On September 28, 1923, the Yankees and Red Sox were in very different places. The Yankees had a very comfortable lead with just a few games left in the regular season while the Red Sox were solidly in last place. On that day, both teams would show exactly why they were in the positions they occupied.
Boston's starter that day was Howard Ehmke, who was essentially the team's ace. Going into the game, he had 3.39 ERA in 310.2 innings that season. However, the Yankees struck pretty quickly against Ehmke, scoring four runs in the top of the first.

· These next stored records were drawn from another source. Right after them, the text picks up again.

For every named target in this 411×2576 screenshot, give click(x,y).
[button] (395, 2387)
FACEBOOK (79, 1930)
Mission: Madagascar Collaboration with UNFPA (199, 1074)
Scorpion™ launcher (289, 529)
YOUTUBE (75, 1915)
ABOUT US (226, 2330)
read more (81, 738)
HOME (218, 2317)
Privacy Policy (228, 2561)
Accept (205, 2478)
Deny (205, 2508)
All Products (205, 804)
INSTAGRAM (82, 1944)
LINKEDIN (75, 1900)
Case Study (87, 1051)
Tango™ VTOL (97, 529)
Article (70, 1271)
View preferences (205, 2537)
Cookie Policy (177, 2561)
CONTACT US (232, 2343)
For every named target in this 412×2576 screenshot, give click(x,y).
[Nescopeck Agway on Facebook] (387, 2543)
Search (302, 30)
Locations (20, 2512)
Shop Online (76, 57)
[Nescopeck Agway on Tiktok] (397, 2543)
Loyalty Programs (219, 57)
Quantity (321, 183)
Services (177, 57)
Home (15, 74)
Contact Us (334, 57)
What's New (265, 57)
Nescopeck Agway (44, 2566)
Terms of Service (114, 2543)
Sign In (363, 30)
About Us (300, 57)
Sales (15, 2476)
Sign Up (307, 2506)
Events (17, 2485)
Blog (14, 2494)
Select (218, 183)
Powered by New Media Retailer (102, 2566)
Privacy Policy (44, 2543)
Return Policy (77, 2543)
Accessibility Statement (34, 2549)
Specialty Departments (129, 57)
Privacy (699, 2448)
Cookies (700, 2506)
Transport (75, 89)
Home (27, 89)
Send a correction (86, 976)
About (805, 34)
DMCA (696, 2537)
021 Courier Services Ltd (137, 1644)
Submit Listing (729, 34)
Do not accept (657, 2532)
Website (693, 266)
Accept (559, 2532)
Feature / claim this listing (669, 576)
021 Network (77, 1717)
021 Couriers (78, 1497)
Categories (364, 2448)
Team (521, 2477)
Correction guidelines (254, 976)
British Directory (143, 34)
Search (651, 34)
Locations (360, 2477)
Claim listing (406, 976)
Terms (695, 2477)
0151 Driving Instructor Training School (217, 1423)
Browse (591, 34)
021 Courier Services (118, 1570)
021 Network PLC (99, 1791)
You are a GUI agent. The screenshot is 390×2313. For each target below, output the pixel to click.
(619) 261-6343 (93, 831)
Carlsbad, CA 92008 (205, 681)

In the third inning, the Yankees tacked on another run, making it 5-0. However in the fourth inning, the Red Sox offense showed some life. Yankees' starter Sad Sam Jones had thrown a no-hitter just a few weeks prior against the Philadelphia Athletics. The 1923 Red Sox averaged just three runs per game, but they managed three in the fourth inning off Jones.
The Yankees added a run in the fifth, making it 6-3. Six runs in five innings is not ideal, and probably wasn't what Ehmke was looking for. And then the sixth inning happened, which was definitely not what he wanted. The Yankees managed to score a total of 11 runs that inning, turning a 6-3 game into a 17-3 slaughter.
Despite allowing 11 runs in the inning, Ehmke finished the sixth. Shockingly, he didn't come back out to pitch the seventh inning. Ehmke finished with six innings pitched, allowing 17 runs (only 16 earned though, big difference) on 21 hits and four walks. His game score was -34, which is the third worst of all time. His ERA jumped 0.39 that day, going up to 3.78. That game accounted for over 10% of the runs he allowed that season.
After that, the Yankees went on to score another seven runs off Red Sox reliever Clarence Blethen. Meanwhile, Jones didn't have the best of starts, but still wound up pitching a complete game, allowing four runs on 11 hits, and winning 24-4.
The Yankees put up 30 hits total in the game. Five of them came from Babe Ruth, including a home run. Wally Schang also had five hits, driving in five runs. Jones collected three hits, while Joe Dugan and Elmer Smith each had three despite not starting the game.
In just the 11th game of his major league career, Yankees first baseman Lou Gehrig collected four hits–three doubles and a single–and drove in four runs. The four hits he picked up that day were more than he had in the previous ten games he played.